Nostromo's relation to the cargadores and natives parallels Gould's position with the aristocrats. Both are motivated by intense vanity that is related to their need to compensate for a disrupted family. Both rely on taciturnity and detachment to maintain that position, and both are treated almost like royalty by obsequious followers because of the power they are perceived to hold. When Nostromo gradually drifts into bondage to the treasure, he becomes Gould's double. The terms on which he rebels only establish the dominance of the paternity of material interests. He wants to overthrow the flourishing regime he helped to establish. He supports a socialist party that seeks to undermine the authority figures whom he allowed to become his political fathers in place of Viola; he wants to assuage his guilt for betraying the trust of the people, specifically the cargadores, even though Sulaco's prosperity has clearly brought tangible benefits to the people. His rightful name, Fidanza, is an ironic suggestion of fidanza, the Italian word for confidence, the quality for which he is recognized by others but which in its most profound sense he lacks, and of the Latin root, fidelitas, or loyalty, the value he has implicitly renounced.
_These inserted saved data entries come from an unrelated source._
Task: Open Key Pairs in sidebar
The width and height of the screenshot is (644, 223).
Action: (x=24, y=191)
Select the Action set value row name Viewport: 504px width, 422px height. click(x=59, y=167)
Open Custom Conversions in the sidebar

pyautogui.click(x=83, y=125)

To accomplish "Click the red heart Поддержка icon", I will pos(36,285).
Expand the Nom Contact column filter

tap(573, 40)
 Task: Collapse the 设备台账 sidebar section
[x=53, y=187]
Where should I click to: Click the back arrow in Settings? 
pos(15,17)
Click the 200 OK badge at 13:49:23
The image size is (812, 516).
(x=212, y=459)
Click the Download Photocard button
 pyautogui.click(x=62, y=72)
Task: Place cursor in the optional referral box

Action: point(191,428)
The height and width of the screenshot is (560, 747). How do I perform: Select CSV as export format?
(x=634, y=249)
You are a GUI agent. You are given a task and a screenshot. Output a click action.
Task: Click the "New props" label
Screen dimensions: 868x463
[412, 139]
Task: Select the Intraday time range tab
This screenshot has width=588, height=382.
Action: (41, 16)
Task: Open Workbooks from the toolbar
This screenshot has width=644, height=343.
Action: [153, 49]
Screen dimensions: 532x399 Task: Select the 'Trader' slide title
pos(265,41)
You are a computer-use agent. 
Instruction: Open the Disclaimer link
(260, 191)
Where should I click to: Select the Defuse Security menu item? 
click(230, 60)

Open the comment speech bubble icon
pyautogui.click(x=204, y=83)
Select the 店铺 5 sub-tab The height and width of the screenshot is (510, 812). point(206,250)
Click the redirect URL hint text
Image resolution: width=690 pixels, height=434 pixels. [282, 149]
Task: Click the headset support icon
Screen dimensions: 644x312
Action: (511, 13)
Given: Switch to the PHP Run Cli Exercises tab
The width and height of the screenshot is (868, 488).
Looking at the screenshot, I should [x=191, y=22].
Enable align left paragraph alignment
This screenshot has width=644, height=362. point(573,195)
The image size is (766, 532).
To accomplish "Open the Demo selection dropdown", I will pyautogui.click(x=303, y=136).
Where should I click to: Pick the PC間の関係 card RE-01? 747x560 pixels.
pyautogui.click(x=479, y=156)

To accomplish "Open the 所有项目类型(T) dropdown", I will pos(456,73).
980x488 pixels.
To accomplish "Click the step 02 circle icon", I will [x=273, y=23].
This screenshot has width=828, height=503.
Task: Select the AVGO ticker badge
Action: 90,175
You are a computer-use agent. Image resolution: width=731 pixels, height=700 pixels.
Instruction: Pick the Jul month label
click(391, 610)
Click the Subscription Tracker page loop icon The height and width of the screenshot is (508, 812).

Gould's libidinous energies are engaged by the mine instead of by his relationship to his wife. The first silver that the mine produces is described in terms that suggest a demonic birth. In what might now be seen as an instance of Conrad's awareness of the commodification of women, Mrs. Gould is midwife to silver rather than mother to children. -704-
Just as the uncorrupted waterfall becomes galvanized into a silver-fall, Gould's sexual substance becomes a stream of silver and his offspring a lump of silver. Mrs. Gould has sublimated her sexual needs and has tacitly permitted the production of the silver to become Gould's homage to her and to substitute for intercourse. The result is not only a childless marriage but her becoming a lonely, isolated, sexually frustrated woman. Potentially tender moments climax not with intimacy but with Gould's return to the mine at night. The spongy lump grows into a wall that divides her from her husband.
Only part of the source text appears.